How can you judge a book by its cover when the same book is packaged so differently? Yet I do all the time. In fact, looking at the covers above of TLOD, which are all pretty bad, to my mind; i.e. illustrative, you would be forgiven for judging the same book (badly) though you saw 30 or more covers (I think that's how many languages the novel was translated into; either that or 21 None of the covers of The Land of Decoration were what I imagined when I saw the book in my head, and The Professor of Poetry, though it began well, went downhill once Waterstones got their hands on it (as TLOD paperback did once Richard and Judy were partnered with the publisher). These days covers have to grab, entice, look pretty or quirky or dangerous. Covers are made into visual junk-food, delivering quick information and promising a certain calibre of high-calorific entertainment - unless you are a lucky novelist whose cover doesn't bow to these commercial pressures. But I think, in this context of over-stimulation, if you want to make a book look different, you should put nothing on the cover at all except perhaps the title (and some publishers do this now - the beautiful Fitzcarraldo editions, for eg).

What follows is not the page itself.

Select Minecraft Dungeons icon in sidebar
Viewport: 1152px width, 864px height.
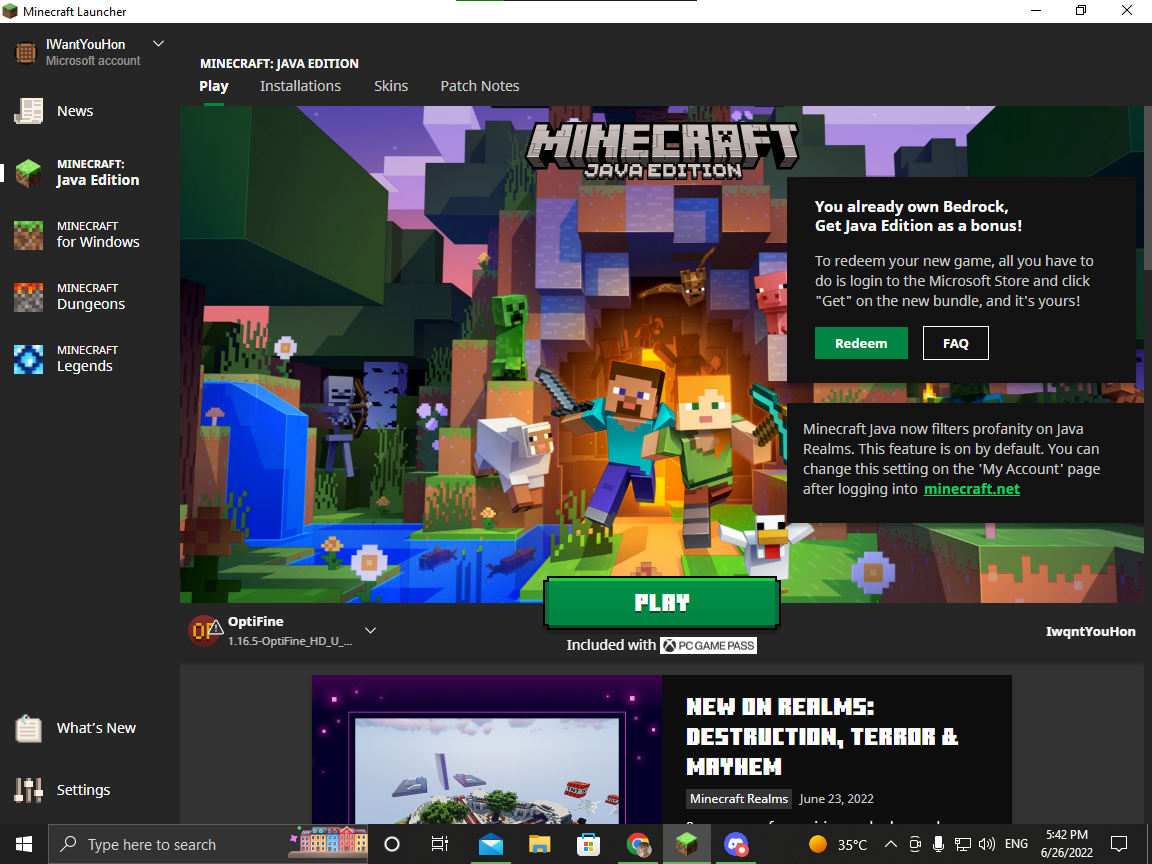28,296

Women authors, even respected ones, such as Louise Erdrich and Anne Tyler, often seem to have terrible covers, much worse than their male peers. I can't say that Hilary Mantel's recent covers are terrible, but I heard she had some pretty awful ones in her time. But finally, some female authors, who are 'serious' and 'literary' are getting covers to rival their male counterparts. I only wish TLOD and The Professor had been a little bit more in that ballpark.

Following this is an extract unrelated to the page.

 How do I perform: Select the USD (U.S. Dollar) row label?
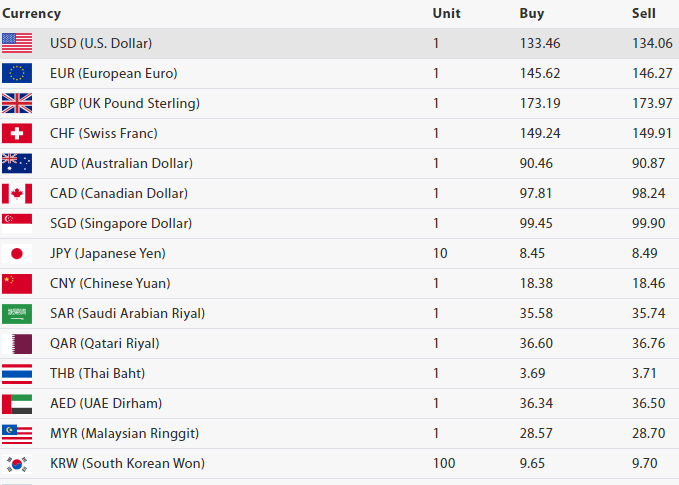click(101, 43)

An author has very little say about the presentation of their work, however. And for a writer, unless there is a second edition of their work, the cover lasts forever (unless the book goes out of print). If you imagine an artist or musician having their work packaged in a way they feel is antithetical to its real nature, you begin to see how frustrating it can be!
N.B. A note about being a female author:
If you’re a woman and you write a book, the chances are your agent will be a woman, your editor will be a woman, as will the publicist, interviewers and reviewers. If you’re a man, then it's all men, except for the publicist, who will probably still be a woman. I'm not sure why this is; it’s as if the two sexes can’t intersect with each other in the world of publishing. While this is generalising, I think it's often the case. While this doesn't make that much (though some) difference on the one side, on the other, when the novel enters the public domain and seeks its readership, it does matter; because usually, novels written by female authors look like they are written by female authors, in order to attract a female readership (usually a specific sub-set) of female readership. Sadly, a significant proportion of novels (and books in general) written by women are 'dumbed down' in order to appeal to what publishers (rightly or wrongly) perceive to be a larger consumer base. This does not happen to male authors. The luckier female authors do not fall foul of this marketing ploy and are given covers, interviews and advertising (if there is any) that does not scream 'man' or 'woman' (and 'straight' man or woman, at that). I was not one of those lucky ahotrs, and hence I think a lot of men (and possibly more discerning female readers) were alienated from my books from the getgo. I feel in order to give a book a starting chance - or at least not predict and predetermine its' readership - all information about it, whether visual or audible, should be gender, class, race and readership neutral. A good example of such an approach is that taken by the relatively new and small publisher Fitzcarraldo. I would like to see this approach adopted by prize-giving committees too (though I don't think we should have literary prizes as they exist at present).